Like a Block of Marble I’d Carved into a Sort of Human Figure
But I soon found myself delving into the entire 370 pages of the scanned document with mounting eagerness. At once it struck me how The University of Mars could be rewritten–that it should be rewritten. I began to revisit questions of my ambition and purpose in writing which I’d set on a shelf for an extremely long time. A revision wouldn’t just correct writing mistakes or even consciousness mistakes, I saw, but would also explore the elemental force behind any of my novels, to see how some of that force was shackled a couple decades previously and begin to work on why.
It was unsettling to grasp that energies had been frozen in The University of Mars world all those years. Fred Diamond’s demented diatribes on “raw soul rough draft novels,” Ronald Flavor’s abduction by aliens, the destruction of his publishing career and his subsequent brittle paranoia–all somehow spoke directly to my 2009 self. I kept finding more and more resonance: Bill’s impulsiveness, his naivety, his airy plans, his hysterical worries about Karen, the fact that the 1980 plot was set in the “far future” of 2009 …
So the narrative was there to be retrieved, like a block of marble I’d carved into a sort of human figure, but distorted and rough and ugly. I knew I could shape it right this time. I called the 1984 manuscript Draft 3 and opened up Draft 4 in February 2009, applying the lessons of recent novels: shorter chapters in the present moment, no flashbacks, one chronological order, narrator thoughts shortened and pushed into dialog and italicized thinking, and an emotional evaluation of every chunk. Is it really needed? And is it addressing the present, timeless state of affairs?
Final Evaluation
That was the mindset six years ago. I rewrote the novel in a rush of happy energy and upgraded it into something readable. I revitalized the plot, got rid of the cute character names and the stultifying exposition, and once again felt I had a publishable novel. I sent it off for seven publisher rejections in 2010-2011, but the rejection from Double Dragon Publishing, which accepted my second submission The Martian Marauders in March 2011, was decisive in my final appraisal of this work. The contrast between the overhauled, patched up, repainted University of Mars and the free-flowing adventure story The Martian Marauders was obvious. It was clear why one was rejected and the other accepted by a publisher I respect.

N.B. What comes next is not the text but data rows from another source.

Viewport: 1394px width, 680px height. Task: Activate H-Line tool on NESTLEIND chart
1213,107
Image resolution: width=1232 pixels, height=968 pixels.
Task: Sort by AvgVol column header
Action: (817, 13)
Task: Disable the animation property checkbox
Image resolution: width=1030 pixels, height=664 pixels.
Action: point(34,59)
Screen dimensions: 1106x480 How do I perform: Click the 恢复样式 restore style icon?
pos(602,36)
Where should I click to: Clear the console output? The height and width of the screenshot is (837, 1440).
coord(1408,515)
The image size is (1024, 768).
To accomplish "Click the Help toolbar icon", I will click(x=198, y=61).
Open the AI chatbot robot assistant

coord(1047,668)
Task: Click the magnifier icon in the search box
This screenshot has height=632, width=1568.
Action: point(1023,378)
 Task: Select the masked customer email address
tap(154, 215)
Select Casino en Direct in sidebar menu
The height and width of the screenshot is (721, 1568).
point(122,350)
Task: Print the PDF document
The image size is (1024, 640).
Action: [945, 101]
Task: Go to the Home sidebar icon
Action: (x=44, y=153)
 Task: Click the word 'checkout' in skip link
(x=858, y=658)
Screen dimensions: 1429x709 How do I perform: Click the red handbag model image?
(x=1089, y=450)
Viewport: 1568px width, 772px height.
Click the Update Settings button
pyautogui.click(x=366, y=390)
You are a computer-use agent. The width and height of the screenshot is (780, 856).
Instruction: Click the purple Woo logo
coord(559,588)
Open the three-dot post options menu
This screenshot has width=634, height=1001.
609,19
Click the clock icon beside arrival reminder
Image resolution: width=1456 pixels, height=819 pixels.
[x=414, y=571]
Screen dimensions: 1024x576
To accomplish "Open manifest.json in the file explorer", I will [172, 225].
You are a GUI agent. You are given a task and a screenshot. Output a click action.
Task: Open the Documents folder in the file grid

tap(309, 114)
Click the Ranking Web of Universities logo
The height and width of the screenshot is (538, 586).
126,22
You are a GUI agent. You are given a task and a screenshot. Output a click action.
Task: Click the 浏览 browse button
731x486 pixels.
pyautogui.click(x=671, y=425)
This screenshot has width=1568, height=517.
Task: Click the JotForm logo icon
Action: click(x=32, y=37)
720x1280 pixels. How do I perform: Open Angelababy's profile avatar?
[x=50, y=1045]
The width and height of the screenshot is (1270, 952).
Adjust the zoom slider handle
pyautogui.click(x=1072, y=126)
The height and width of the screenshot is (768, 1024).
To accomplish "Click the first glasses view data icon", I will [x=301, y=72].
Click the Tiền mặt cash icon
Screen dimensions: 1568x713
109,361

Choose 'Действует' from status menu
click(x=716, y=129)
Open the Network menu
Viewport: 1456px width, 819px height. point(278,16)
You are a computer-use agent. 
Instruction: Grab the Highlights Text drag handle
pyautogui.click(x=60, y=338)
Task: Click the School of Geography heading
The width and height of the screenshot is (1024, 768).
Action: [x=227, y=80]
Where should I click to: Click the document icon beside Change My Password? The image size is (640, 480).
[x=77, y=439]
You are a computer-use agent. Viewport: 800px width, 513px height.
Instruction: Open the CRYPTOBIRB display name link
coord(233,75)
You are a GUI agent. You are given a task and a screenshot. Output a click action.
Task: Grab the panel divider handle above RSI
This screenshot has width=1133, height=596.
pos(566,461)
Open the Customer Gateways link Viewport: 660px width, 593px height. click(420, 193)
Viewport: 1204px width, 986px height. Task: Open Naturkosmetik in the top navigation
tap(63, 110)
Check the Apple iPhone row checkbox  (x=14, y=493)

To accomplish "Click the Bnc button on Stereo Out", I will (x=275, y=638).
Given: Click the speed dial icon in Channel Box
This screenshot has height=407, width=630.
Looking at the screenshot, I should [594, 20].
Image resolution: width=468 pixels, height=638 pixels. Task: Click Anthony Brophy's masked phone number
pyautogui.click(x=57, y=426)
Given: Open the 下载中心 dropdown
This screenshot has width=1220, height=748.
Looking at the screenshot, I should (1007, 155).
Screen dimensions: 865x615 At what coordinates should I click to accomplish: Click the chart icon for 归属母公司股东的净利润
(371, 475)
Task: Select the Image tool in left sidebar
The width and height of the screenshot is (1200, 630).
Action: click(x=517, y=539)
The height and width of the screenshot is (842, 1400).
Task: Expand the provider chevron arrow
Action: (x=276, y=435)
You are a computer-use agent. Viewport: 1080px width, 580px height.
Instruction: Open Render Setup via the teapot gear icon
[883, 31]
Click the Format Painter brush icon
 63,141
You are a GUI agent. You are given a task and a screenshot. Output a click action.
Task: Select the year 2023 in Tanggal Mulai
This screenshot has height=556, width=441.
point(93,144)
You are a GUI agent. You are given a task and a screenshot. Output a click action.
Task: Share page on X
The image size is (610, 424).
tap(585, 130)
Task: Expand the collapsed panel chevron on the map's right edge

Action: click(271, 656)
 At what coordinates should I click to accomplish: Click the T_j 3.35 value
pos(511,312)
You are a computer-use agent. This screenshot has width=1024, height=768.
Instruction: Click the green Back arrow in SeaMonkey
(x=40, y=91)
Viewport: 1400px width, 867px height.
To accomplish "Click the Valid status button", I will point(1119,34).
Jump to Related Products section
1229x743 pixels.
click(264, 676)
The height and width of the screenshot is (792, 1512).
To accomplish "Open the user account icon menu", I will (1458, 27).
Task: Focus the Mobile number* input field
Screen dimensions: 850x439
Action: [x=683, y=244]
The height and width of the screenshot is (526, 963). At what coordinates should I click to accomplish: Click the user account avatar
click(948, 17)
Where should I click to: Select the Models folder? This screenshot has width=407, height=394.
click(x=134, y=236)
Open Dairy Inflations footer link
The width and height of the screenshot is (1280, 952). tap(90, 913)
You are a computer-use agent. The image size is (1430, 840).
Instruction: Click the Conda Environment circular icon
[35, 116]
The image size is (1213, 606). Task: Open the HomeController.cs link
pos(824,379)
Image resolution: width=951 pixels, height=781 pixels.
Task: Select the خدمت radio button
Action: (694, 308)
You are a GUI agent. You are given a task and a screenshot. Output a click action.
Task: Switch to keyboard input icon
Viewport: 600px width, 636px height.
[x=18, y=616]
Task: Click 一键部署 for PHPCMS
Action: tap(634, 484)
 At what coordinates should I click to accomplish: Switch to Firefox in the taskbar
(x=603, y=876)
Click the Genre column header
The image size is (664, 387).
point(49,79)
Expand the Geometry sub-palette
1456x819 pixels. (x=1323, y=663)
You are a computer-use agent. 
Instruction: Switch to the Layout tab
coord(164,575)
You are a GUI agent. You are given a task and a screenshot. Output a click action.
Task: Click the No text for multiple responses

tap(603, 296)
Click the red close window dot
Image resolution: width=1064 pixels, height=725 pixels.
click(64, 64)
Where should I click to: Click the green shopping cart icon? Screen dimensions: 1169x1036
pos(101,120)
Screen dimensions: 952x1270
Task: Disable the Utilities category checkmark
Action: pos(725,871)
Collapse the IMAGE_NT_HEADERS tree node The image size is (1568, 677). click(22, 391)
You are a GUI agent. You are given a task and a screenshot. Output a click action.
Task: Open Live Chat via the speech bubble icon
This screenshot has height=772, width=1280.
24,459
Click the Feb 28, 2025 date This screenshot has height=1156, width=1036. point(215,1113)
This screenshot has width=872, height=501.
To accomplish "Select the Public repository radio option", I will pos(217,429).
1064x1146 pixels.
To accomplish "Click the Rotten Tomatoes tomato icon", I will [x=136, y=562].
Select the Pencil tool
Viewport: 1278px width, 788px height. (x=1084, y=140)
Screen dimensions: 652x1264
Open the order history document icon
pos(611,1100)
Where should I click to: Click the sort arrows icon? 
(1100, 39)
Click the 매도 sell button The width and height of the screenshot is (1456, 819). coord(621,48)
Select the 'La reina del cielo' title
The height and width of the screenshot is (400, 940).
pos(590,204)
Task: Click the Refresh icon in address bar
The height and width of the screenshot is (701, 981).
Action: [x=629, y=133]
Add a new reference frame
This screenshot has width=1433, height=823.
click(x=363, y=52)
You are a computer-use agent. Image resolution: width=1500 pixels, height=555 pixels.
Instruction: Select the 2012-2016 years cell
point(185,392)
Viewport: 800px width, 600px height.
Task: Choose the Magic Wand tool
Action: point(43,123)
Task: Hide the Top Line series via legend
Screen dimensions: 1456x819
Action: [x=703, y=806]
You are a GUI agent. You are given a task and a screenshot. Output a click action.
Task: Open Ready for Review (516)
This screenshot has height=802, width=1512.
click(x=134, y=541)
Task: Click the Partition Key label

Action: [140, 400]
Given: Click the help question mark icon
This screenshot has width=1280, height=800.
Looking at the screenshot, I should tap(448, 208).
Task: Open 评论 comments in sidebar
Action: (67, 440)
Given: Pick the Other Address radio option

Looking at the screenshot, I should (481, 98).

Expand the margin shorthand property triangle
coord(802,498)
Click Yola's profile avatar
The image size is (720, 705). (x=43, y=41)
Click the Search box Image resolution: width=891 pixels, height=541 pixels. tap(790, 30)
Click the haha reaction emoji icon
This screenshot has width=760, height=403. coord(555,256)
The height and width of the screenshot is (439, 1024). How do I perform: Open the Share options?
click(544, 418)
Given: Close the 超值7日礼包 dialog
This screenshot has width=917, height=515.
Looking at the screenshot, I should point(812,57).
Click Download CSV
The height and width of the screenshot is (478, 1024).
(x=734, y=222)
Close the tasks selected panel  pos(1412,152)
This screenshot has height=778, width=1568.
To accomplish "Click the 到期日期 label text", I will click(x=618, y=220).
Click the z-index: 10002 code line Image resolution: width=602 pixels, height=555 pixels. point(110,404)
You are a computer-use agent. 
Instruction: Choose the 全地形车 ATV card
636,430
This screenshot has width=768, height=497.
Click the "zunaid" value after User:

The 2009 work was an excellent rewriting exercise, and did liberate that old lost energy, but The University of Mars seems destined to remain a sort of student novel. It never became a mature expression of current concerns. So I finally decided it was in the best interests of myself and humanity never again to inflict this novel upon the world.
Even though I’m sure this post will cause thousands of readers to beg me to release The University of Mars on Smashwords, I must respectfully decline.